# Should I still carry?



## nukehayes (Sep 22, 2006)

Well, I managed to break the ring finger metacarpal in my right hand the other day and it has rendered this hand realtively useless. I haven'y shot a lot left handed, but I'm pretty sure I could do it. Do yall think I still should? I will probably be like this for at least 6 weeks.


----------



## Ram Rod (Jan 16, 2008)

Time to practice with the weak hand! Look at it as an opportunity. You may surprise yourself. I have, and whenever I shoot weak hand. Use your dominant eye though. Good luck, and still carry? Sure---I guess you'll need some left handed rigs though.


----------



## Baldy (Jun 21, 2006)

I always try a few rounds with my off hand just to make sure I can still hit.
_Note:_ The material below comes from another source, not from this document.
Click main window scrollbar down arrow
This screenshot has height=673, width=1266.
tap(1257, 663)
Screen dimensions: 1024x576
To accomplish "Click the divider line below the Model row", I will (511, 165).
Take a box of cartridges and go practice some. Enjoy and learn. Good luck.


----------



## TOF (Sep 7, 2006)

What they said. +1 :smt023

You are more of a target now than when you are fit. If a BG sees your finger wrapped he might think you are an easy mark. Also should you ever get involved in a shooting and get hit in the strong side you need to pick up weak side and continue.
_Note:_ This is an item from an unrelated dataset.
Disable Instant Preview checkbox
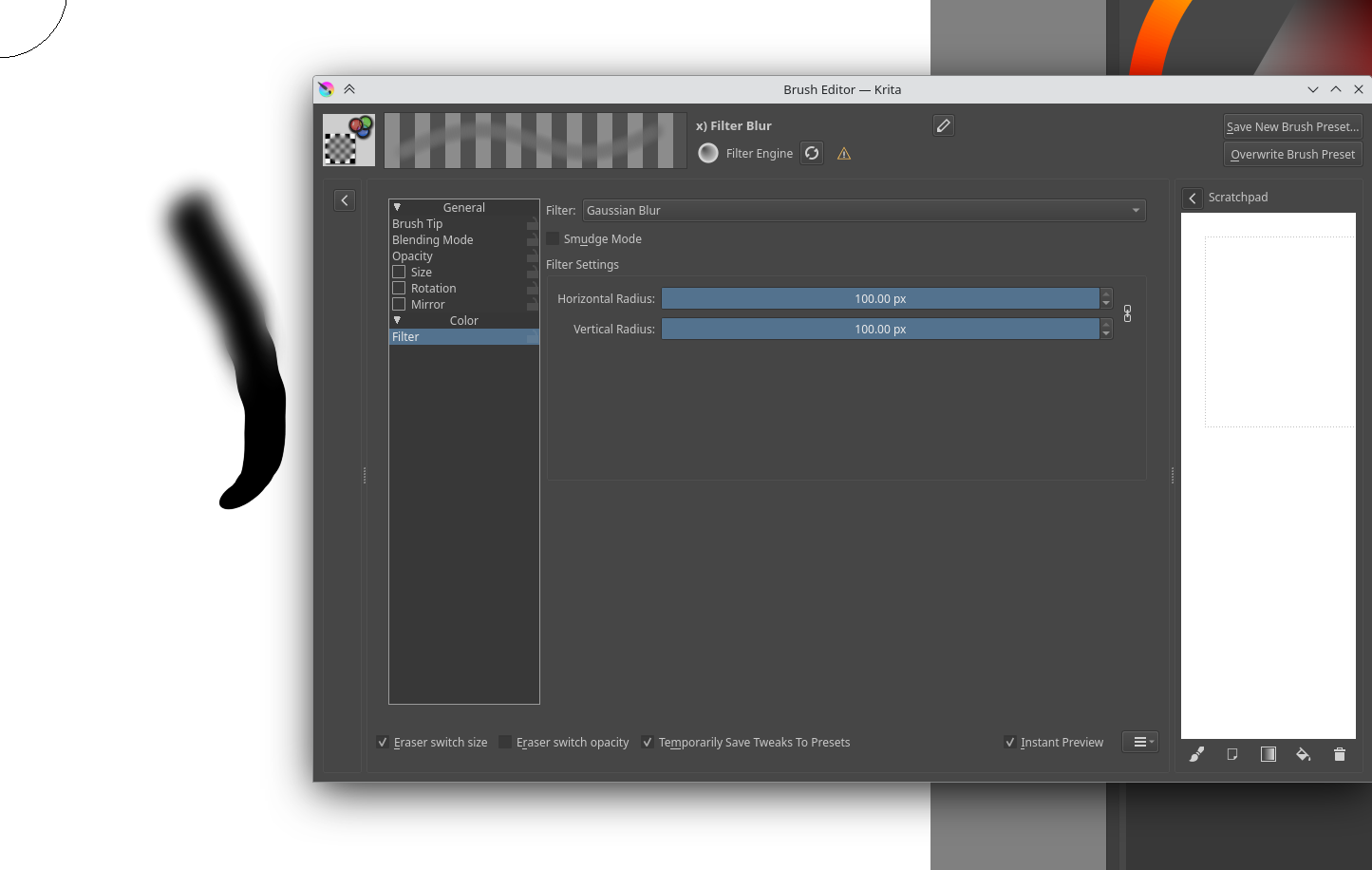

I shoot several magazines weak side each outing. Same with my revolver cepting they call that a cylinder. :anim_lol:

Heal quickly and stay safe.

:smt1099


----------



## neophyte (Aug 13, 2007)

*done*

nukehayes: Sir; you done went and messed up.:smt033 On the other "hand:anim_lol:" maybe something was trying to get you to do it another way.
Feeble attempt at humor. 
Sir; do continue practicing. The ability to use both and either or. YOU win.

Follow up


----------



## tony pasley (May 6, 2006)

Should not have made momma mad. Now use what you got till you can use the other hand.


----------



## Mike Barham (Mar 30, 2006)

I agree with the rest of the fellows. Go do some weak hand practice and stick the gun in your left pocket. This is one reason I always practice weak-hand shooting when I train.


----------



## propellerhead (May 19, 2006)

I always shoot off a magazine or two with the weak hand when I go to the range.


----------



## JeffWard (Aug 24, 2007)

Best thing that ever happened in my basketball career was breking my right wrist... I got to wear I could shoot free throws left handed out of boredom...

Same goes with your gun.

6 Weeks practice left handed, and you'll want a second one for the left pocket...

Also as someone whos broken three metacarpals in my left hand (one twice), it'll be longer than 6 weeks before it's "fully" functional. Mine was 5 in a cast. I cut the cast off myself after 5... and then at least 2 weeks to rehab it with a raquet ball.


----------



## fivehourfrenzy (Aug 12, 2007)

Great [forced] opportunity to train with the weak hand. Who's to say that even when your right hand heals up, you won't need to shoot left handed? Prepare for the worst. If you ever did need to shoot for self-defense, there might be a chance your right hand was shot, broken, caught in something, holding the BG's knife away from you, chopped off, whatever.


----------



## nukehayes (Sep 22, 2006)

Ive been doing some dry fire practice at home(in a safe direction, triple checked clear) I think I'll be okay. My trigger control is decent, it is just slower than with my strong hand. If I did go to the range, I would want the finger extension from pearce grips first. Its a small enough package to hang on to with my right hand. Currently, I am carrying with my right handed IWB Galco holster tucked in the 7 O'Clock position. It puts the butt sorta sticking out to my left. I can draw relatively fast. I think a Taurus snubbie would suit me better right now, instead of an automatic. Revolvers are easier to operate one handed. I think I could convince the wife to buy one now. :mrgreen: Thank you all for your replies.


----------



## Mike Barham (Mar 30, 2006)

nukehayes said:


> Revolvers are easier to operate one handed.


Maybe, at least until you have to reload. :mrgreen:


----------